### SUPPLIED RECORDS
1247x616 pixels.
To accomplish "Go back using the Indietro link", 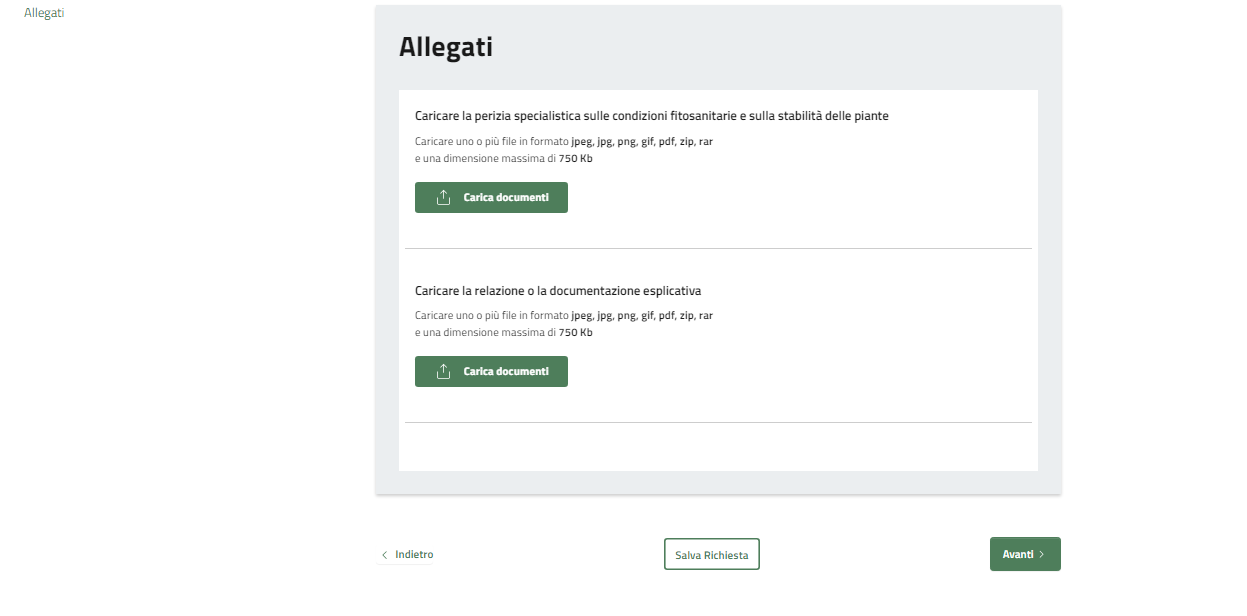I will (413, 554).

* * *

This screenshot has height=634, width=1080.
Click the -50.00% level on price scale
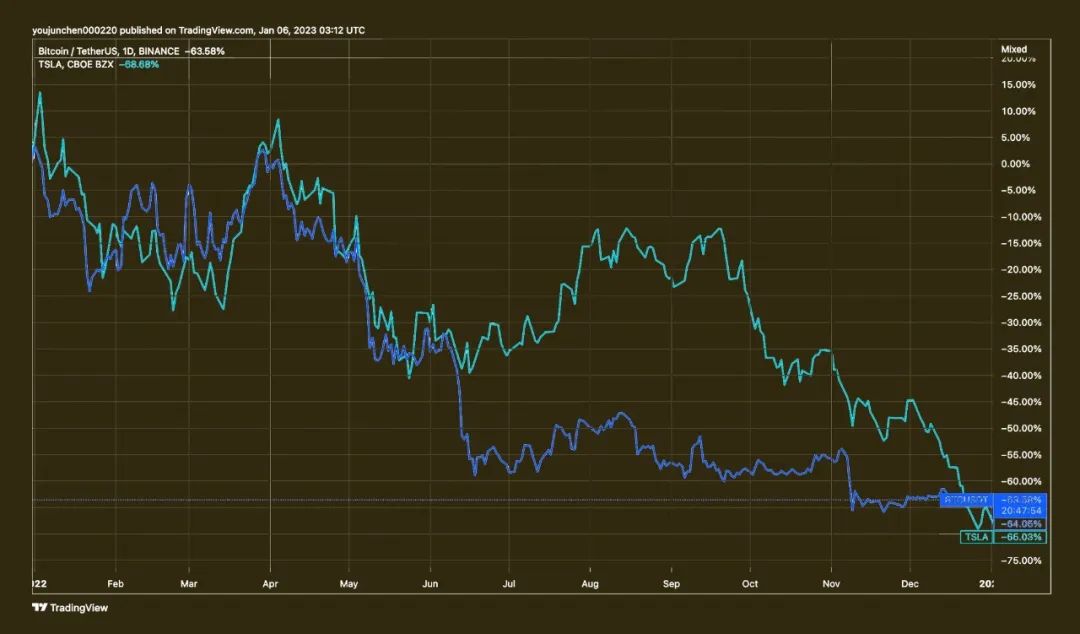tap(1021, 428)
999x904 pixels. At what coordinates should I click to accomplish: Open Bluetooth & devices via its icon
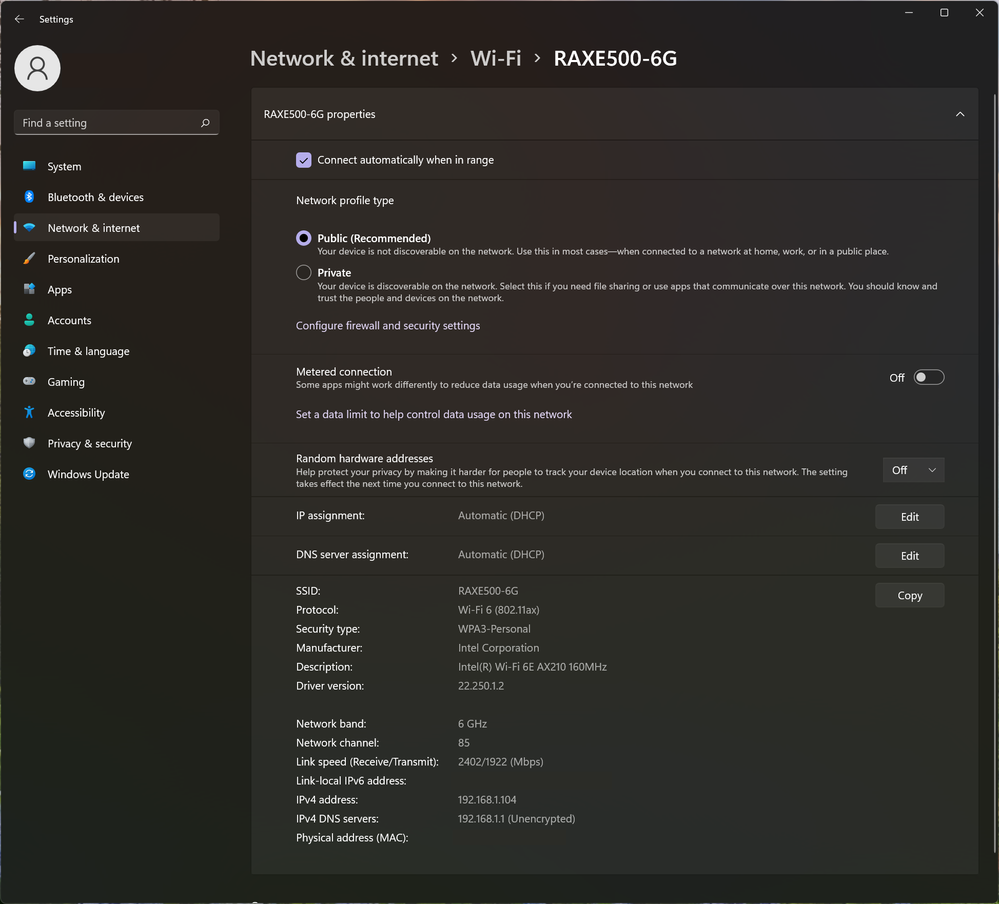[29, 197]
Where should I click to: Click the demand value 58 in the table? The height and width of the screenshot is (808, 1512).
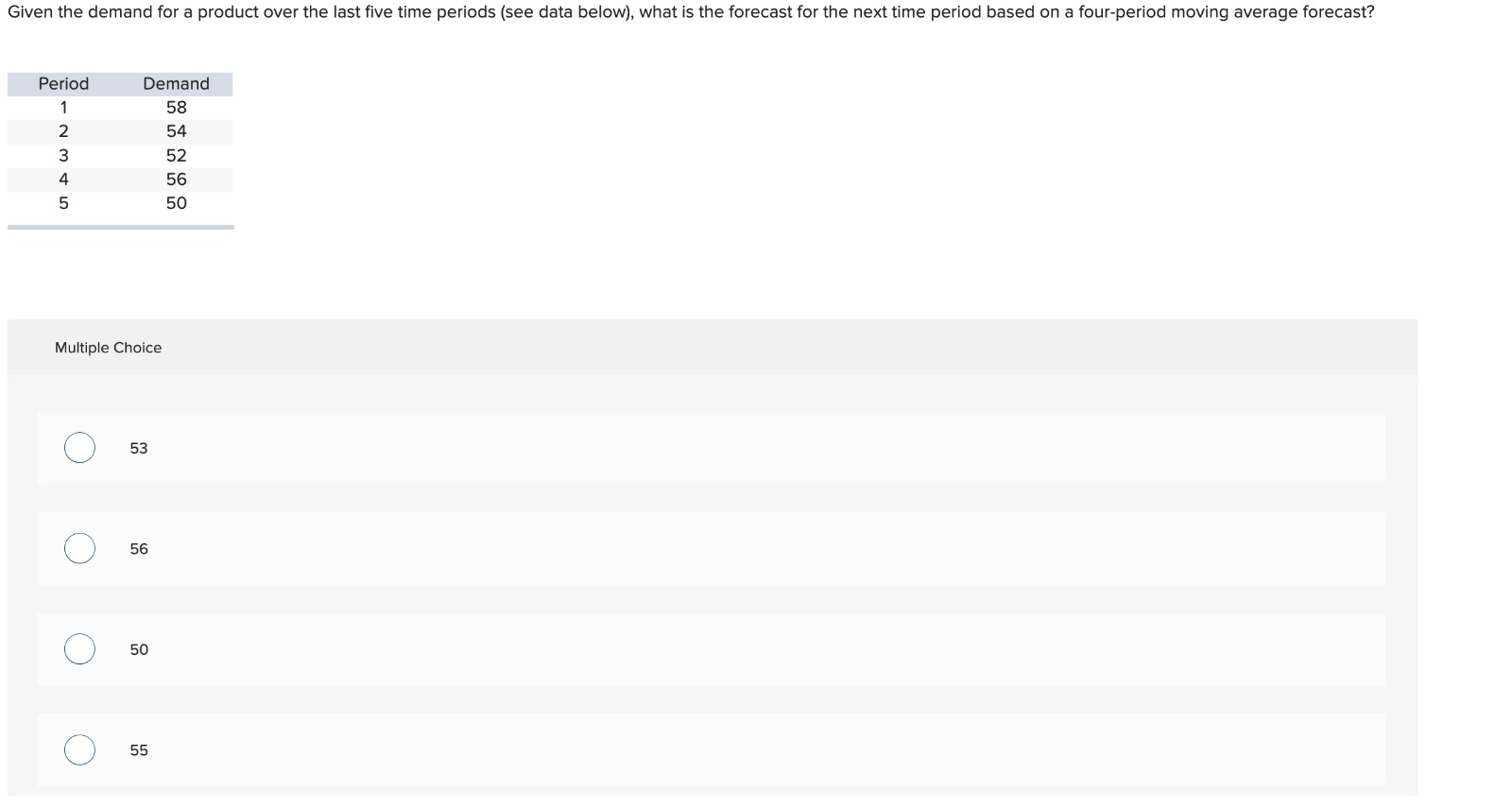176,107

* * *

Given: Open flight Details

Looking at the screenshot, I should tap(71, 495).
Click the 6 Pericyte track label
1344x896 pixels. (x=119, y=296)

### WORK REQUIRED
Reproduce verbatim the lines from the one containing "Given: Open flight Details" through the one containing "1344x896 pixels. (x=119, y=296)", including both of those lines.

### COMPLETED EXERCISE
Given: Open flight Details

Looking at the screenshot, I should tap(71, 495).
Click the 6 Pericyte track label
1344x896 pixels. (x=119, y=296)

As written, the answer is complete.